Bark of trunks and branches of Acer, Alnus, Chrysolepis, Lithocarpus, Quercus, Picea, Populus, Sambucus, Sequoia, Umbellularia; rock surfaces, usually siliceous, north of California occasionally calcareous; 0--700 m (usually less than 100 m); B.C.; Calif., Oreg., Wash.; Mexico (Baja California).
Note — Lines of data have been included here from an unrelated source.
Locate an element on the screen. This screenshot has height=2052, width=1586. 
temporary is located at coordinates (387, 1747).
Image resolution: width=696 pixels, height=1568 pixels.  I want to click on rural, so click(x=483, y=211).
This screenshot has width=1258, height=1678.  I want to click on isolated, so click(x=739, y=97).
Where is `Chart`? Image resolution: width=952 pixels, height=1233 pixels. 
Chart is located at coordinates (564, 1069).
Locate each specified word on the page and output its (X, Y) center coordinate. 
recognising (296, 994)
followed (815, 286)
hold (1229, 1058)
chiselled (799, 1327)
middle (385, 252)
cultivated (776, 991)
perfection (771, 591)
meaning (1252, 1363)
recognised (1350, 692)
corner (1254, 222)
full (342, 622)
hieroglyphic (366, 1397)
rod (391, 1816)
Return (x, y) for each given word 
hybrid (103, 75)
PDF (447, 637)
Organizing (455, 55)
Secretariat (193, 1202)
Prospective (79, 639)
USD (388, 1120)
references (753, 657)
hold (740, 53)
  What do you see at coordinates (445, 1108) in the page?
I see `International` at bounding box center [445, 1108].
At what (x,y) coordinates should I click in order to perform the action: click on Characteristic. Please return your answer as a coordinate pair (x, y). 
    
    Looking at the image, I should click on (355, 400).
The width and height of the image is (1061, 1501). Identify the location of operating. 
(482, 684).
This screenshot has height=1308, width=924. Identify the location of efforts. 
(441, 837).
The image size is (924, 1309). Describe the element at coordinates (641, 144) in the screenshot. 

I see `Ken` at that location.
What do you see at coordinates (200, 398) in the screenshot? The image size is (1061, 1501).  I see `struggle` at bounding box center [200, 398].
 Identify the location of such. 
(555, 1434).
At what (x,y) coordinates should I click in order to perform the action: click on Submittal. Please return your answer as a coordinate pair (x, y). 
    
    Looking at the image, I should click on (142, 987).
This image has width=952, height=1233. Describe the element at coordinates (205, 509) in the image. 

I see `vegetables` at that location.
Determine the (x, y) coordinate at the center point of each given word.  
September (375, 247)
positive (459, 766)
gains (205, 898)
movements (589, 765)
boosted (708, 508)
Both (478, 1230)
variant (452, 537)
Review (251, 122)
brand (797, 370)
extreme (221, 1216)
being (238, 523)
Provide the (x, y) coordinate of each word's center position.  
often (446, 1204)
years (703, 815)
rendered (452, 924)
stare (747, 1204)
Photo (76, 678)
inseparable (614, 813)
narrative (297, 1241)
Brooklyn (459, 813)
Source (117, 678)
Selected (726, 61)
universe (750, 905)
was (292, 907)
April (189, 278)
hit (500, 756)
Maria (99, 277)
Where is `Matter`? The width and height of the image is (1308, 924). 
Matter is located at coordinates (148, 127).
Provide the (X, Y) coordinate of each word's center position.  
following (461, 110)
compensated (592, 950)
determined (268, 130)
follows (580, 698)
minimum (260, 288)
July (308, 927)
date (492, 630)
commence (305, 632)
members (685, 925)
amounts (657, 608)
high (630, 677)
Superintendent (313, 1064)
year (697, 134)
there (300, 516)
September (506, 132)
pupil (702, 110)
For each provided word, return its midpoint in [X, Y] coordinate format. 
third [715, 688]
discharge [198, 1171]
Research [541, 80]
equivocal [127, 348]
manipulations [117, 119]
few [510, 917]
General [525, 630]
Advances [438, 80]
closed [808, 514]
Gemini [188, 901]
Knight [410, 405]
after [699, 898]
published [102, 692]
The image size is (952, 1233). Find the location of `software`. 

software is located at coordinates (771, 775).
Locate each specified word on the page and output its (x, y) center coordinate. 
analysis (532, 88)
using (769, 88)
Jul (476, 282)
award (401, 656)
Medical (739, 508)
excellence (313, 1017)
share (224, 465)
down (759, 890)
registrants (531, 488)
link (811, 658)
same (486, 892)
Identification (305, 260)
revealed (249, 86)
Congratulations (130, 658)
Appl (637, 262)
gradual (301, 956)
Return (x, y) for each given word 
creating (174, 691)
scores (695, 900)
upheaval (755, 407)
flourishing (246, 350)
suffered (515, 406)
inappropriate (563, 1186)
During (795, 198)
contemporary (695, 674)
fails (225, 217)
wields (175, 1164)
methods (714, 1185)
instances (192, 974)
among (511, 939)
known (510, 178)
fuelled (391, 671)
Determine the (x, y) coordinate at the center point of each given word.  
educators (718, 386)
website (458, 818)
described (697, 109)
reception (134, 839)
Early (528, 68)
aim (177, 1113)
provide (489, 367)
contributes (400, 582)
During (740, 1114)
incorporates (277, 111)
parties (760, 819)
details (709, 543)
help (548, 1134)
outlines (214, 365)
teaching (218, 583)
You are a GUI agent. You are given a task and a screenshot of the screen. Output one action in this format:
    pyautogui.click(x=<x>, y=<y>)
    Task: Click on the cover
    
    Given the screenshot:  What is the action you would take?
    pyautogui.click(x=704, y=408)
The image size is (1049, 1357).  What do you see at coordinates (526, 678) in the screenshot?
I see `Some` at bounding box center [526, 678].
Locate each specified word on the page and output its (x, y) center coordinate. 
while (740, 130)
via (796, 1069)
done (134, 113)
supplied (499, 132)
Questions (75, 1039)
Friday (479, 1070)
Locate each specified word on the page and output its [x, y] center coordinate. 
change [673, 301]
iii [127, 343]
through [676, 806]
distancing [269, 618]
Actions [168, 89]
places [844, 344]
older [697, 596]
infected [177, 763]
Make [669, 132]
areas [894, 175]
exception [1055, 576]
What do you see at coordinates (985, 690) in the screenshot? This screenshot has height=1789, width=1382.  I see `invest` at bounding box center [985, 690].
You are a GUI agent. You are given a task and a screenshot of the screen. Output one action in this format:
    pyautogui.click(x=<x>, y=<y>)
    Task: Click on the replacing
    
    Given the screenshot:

Alsia californica is an important component of the moss flora of mostly maritime western North America.  In California it extends primarily from Los Angeles County to Del Norte County.  It diminishes in frequency roughly at the California-Oregon state line, continues sporadically northward along the coast, and then reappears more commonly in Puget Sound, Vancouver Island and southwest British Columbia.  Literature reviews fail to produce verifiable reports, and herbarium searches fail to produce reliable collections, of A. californica anywhere north of the 50th parallel (central Vancouver Island); the two mid-nineteenth-century reports of its occurrence in Alaska are probably mislabeled.  In California, Oregon and Washington it usually grows in maritime habitats, quickly diminishing with distance from the coast and penetrating inland only in canyon riparian microhabitats (Norris and Shevock, 2004).  In British Columbia, it extends further inland, up the Fraser River Valley approximately 150 km to just east of Hope (W. B. Schofield 1976).  Ecovariant forms occur on guano-enriched rock islands immediately offshore throughout its range.  Flagelliform variants, with ecostate, caducous leaves and/or fewer paraphyllia, occur in poplar stands of the Fraser Valley and occasionally in the sun-drenched upper canopies of coastal redwoods.